Ana ahogó un grito al ver un delgado y desgarbado puma saliendo de unos arbustos. Atraído por el olor de la sangre, el enorme felino se acercó al cuerpo. El animal había perdido un ojo y parecía enfermo. Observó a los jóvenes en el arroyo y soltó un rugido lastimero antes de arrancar un bocado del brazo de Bustamante y correr hacia la espesura.

Esperaron el tiempo suficiente antes de comenzar a moverse. Sin saberlo, el puma los había salvado.

—Tienes que volver a la iglesia y actuar con normalidad, incluso delante de Magdalena. Una vez que estés en tu casa, espera un poco. Luego dile a Mariano que tu esposo salió de cacería y aún no ha regresado. Intenta parecer preocupada, pero no lo suficiente como para llamar la atención. Todos saben que él era un cretino contigo. Si encuentran el cuerpo, sin dudas van a pensar que el puma lo sorprendió —dijo Sebastián.

Ana asintió con la cabeza y esperó en silencio a que Sebastián acomodara el rifle en las manos de Bustamante. Unos instantes después el muchacho colocó una roca debajo de la cabeza del viejo y movió su cuerpo de forma tal que pareciera que había sido atacado.
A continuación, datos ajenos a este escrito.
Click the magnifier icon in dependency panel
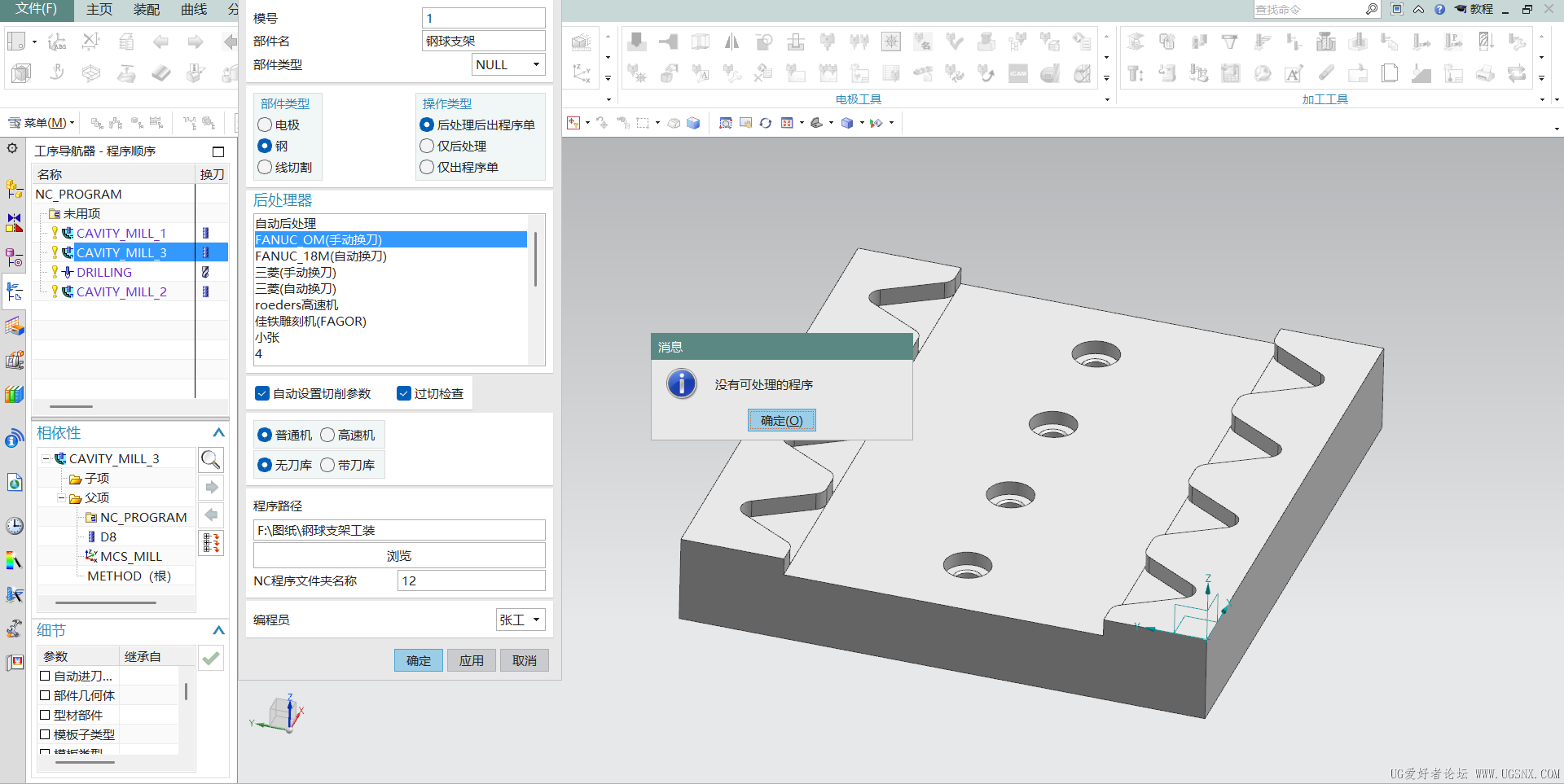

—No podremos volver a vernos, al menos por mucho tiempo. Lo entiendes, ¿verdad? —agregó con pesar Sebastián.

Ana volvió a asentir. Se subió temblando el vestido húmedo y se colocó en silencio el corset. La joven evitó en todo momento mirar a Sebastián y los restos de su esposo.

—Lo siento —dijo él.

Ana se secó una lágrima y se subió a Génesis. No hubo besos de despedida y ni siquiera una última mirada de su parte. Sebastián observó a Ana hasta que se perdió de vista entre los árboles. Luego subió a su caballo. No le apetecía en absoluto volver a La Rosa en donde seguramente lo esperaba su padre para reprocharle por haberse llevado las cosas de Amanda. Todo lo que quería en ese momento era desaparecer.